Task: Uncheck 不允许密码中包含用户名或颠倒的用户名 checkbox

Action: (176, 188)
* * *
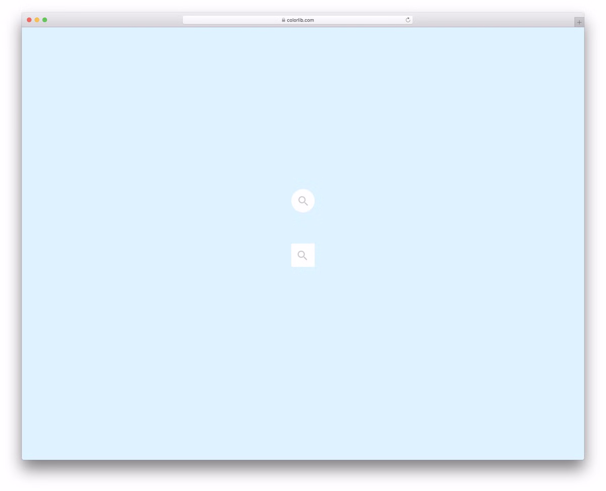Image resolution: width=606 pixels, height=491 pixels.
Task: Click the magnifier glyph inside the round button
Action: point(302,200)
--
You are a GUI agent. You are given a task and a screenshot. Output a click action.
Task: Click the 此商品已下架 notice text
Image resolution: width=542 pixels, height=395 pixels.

Task directions:
Of the entries listed above, reproduce only the lines starting at the line containing "Task: Click the 此商品已下架 notice text" and ending at the line containing "Image resolution: width=542". Include both, exactly as they stand.

Task output:
Task: Click the 此商品已下架 notice text
Image resolution: width=542 pixels, height=395 pixels.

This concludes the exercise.